Endoplasmic reticulum (ER) homeostasis is becoming an increasingly interesting target in heart failure, since accumulation of misfolded or unfolded proteins can easily lead to ER stress, which in turn can play an important role in the development of cardiovascular diseases. ER transmembrane proteins can play prominent signalling roles that influence cell death or survival.
Mitsugumin 23 (MG23), is a newly discovered endoplasmic/sarcoplasmic reticulum (ER/SR) transmembrane protein thought to be oligomeric in nature. We suggest that the dynamic oligomerization behaviour of MG23 controls its functional role.

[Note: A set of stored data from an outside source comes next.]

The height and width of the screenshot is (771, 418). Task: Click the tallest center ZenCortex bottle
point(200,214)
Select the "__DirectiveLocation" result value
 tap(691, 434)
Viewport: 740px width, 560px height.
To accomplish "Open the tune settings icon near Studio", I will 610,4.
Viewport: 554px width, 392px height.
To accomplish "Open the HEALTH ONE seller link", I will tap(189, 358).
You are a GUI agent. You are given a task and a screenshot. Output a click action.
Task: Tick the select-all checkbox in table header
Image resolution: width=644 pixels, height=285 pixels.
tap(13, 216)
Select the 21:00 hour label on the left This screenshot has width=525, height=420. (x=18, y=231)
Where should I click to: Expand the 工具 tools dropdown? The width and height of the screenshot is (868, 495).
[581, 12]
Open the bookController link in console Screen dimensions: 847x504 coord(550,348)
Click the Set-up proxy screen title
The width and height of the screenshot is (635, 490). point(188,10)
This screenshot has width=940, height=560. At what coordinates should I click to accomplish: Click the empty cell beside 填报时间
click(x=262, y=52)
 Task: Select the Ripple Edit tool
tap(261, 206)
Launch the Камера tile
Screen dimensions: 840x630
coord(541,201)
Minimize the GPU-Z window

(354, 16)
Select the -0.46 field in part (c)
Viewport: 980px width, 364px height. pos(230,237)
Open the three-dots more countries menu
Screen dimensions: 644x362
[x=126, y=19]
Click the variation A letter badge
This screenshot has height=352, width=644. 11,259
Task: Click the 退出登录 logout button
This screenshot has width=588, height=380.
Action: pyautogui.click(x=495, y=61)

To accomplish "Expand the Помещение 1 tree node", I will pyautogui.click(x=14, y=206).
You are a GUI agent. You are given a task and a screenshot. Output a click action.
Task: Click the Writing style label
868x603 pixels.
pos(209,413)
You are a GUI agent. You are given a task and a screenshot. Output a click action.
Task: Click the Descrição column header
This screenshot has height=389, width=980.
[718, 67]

Our latest data suggest a role for MG23 in cardiac fibrosis, SR Ca2+ leak and the early stages of heart failure. This makes MG23 a novel and timely target for further in-depth study to unravel the molecular role played by its reported oligomerization and provide a better understanding of its potential druggability. Although our ability to study oligomerization of plasma membrane integral proteins has greatly advanced over the last few years, these approaches rely on extreme optical sectioning, which is not amenable to internal organelles such as the ER/SR.
The aim of this PhD project is to develop and apply spatial-temporal molecular brightness approaches using confocal microscopy to address the problem of the oligomerization dynamics of MG23 in pathophysiological conditions. The use of fluorescence fluctuation spectroscopy offers promise to study homo-oligomerization in crowded systems, where the visualization of individual molecules is challenged either by protein density and/or by the local geometry of the sample. Using a combination of molecular biology, electrophysiology, heart failure models and advanced microscopy techniques, I will visualize MG23 functional oligomerization in cardiac cells, unravel MG23 oligomerization in heart failure conditions, and correlate MG23 oligomerization to cardiac cell pathology, specifically apoptosis and fibrosis. This project will develop a toolbox to study ER membrane protein oligomerization, with ramifications to the broader study of the unfolded protein response pathway in heart failure.